Hi, thanks for the answer. I do have 8gb, but i ´ll refresh my config next christmas to 32gb and a new intel processor. I dont want to put my gaming pagefile on the HDD because its not on the same storage as the OS, and its known to cause problems. So will it really hurt the ssd's performance ?
 
No it will not hurt performance, just waste space. Do as USAFRet and I suggest and set it at a fixed amount of 1GB so enter system control panel, advanced tab, click the settings button next to performance, advanced tab, click the change button next to virtual memory, click on custom size and enter 1024 for the min and max values. Then click apply and ok on the windows to get out and then restart.

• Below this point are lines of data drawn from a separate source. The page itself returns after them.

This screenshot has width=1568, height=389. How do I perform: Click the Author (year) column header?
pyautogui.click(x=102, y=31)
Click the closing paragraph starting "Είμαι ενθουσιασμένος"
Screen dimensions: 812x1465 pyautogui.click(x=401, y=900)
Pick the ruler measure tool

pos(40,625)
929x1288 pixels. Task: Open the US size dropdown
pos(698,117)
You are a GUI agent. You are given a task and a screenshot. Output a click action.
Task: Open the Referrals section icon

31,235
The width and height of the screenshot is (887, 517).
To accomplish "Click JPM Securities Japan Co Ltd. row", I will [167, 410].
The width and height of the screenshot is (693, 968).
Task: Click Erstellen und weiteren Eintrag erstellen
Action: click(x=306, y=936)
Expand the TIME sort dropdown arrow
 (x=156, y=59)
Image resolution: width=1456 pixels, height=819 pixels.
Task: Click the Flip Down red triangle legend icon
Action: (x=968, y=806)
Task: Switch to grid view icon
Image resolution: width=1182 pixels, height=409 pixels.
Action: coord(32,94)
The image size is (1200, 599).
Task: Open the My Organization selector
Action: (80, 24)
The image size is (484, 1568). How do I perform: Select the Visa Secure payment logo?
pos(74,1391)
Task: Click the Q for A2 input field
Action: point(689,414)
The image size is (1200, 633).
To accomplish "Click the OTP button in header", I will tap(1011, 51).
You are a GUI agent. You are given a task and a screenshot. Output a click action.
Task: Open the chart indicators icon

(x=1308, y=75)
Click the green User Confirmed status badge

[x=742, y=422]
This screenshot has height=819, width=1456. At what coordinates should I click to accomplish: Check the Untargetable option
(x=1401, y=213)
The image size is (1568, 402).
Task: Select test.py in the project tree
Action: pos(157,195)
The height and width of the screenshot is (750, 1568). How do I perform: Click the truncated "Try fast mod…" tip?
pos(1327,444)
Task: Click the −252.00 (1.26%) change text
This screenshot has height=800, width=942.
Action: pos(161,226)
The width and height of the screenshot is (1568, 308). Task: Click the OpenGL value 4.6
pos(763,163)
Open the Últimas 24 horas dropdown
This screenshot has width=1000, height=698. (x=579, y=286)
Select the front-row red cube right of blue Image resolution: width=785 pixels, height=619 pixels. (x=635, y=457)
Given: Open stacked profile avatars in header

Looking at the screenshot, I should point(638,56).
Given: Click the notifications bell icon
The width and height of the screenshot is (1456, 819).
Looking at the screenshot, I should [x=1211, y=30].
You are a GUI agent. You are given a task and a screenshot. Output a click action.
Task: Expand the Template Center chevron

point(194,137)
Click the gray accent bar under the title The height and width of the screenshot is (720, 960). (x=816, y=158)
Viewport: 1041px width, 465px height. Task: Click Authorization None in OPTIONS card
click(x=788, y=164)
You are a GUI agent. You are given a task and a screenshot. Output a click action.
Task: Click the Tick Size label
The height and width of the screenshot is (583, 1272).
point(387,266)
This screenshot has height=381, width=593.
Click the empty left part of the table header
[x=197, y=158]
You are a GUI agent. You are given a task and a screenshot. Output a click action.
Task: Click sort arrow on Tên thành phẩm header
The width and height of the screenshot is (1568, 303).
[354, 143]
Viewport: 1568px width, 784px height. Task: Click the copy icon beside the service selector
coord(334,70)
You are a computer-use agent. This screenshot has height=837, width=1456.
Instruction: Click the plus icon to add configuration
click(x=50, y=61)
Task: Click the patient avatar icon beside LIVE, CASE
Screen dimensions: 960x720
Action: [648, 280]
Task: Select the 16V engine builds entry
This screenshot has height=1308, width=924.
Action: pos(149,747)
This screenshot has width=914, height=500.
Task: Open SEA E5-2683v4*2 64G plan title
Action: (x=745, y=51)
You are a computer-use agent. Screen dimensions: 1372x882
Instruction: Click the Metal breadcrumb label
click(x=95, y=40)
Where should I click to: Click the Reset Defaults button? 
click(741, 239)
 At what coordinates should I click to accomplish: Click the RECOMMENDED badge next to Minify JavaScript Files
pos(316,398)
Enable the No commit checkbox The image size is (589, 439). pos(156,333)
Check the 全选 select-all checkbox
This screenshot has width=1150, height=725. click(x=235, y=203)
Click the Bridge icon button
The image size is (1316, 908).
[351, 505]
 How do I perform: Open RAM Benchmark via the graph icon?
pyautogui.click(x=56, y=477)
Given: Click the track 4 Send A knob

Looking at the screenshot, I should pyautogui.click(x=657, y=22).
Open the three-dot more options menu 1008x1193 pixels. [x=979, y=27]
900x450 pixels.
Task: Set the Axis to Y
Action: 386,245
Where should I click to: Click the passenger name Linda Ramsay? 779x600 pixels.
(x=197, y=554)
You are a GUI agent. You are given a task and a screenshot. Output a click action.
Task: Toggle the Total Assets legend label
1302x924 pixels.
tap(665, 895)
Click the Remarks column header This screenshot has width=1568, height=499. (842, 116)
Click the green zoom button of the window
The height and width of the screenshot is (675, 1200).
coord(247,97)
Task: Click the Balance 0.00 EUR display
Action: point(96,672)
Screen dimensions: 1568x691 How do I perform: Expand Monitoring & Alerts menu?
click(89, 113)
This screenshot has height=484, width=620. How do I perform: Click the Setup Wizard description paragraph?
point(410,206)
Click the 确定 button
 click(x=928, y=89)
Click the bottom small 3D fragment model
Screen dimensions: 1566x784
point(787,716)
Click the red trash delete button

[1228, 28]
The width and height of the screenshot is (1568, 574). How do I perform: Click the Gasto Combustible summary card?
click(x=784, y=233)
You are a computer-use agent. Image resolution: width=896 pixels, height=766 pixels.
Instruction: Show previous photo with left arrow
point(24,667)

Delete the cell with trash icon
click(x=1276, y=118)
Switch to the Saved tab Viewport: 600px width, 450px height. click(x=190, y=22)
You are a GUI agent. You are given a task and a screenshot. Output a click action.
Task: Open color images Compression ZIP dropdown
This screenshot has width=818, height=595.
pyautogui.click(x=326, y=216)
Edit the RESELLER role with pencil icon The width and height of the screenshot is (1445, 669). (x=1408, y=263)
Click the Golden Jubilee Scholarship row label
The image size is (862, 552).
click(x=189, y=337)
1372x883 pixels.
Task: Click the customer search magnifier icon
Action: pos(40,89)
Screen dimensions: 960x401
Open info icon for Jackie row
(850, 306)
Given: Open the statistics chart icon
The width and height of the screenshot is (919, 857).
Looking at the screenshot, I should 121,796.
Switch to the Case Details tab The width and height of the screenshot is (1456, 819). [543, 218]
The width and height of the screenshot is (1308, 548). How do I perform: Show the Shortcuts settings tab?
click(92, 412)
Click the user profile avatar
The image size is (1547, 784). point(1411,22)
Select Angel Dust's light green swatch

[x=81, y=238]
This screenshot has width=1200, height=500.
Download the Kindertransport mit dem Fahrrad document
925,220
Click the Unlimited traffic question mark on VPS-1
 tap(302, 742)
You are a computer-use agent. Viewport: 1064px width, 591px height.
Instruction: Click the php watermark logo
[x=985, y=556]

I also routinely put paging files on HDDs (when a user has a very small primary SSD) and have never seen an issue if you have 8GB or more of physical memory as it is rarely accessed.
 
No, your paging file is rarely used if ever used with the 8GB of memory that you have, and when used even on an SSD it is far slower than system memory.

Windows automatically sets the amount and the more memory you have the more it sets as virtual memory. So in other words the less you need it the more it gives you. 1024MB min/max will be fine.
 


I ´ve put it to 1024 mb, but it stills get to 7-8 gb in games. ( I restarted 3 times).
 


1. How are you measuring that 7-8GB?
2. This does not mean 7-8GB is actually getting written to the drive all the time.
 
Thanks for all your help dude, i've changed its letter to A. Got a last question : what's the best between the UV400 and the Ultra II ? Sandisk seems to be the best.
 


I have a Sandisk Ultra II, 960GB.
It works well.

I would get that over the UV400, simply because of previous weirdness from Kingston ont he SSDNow line.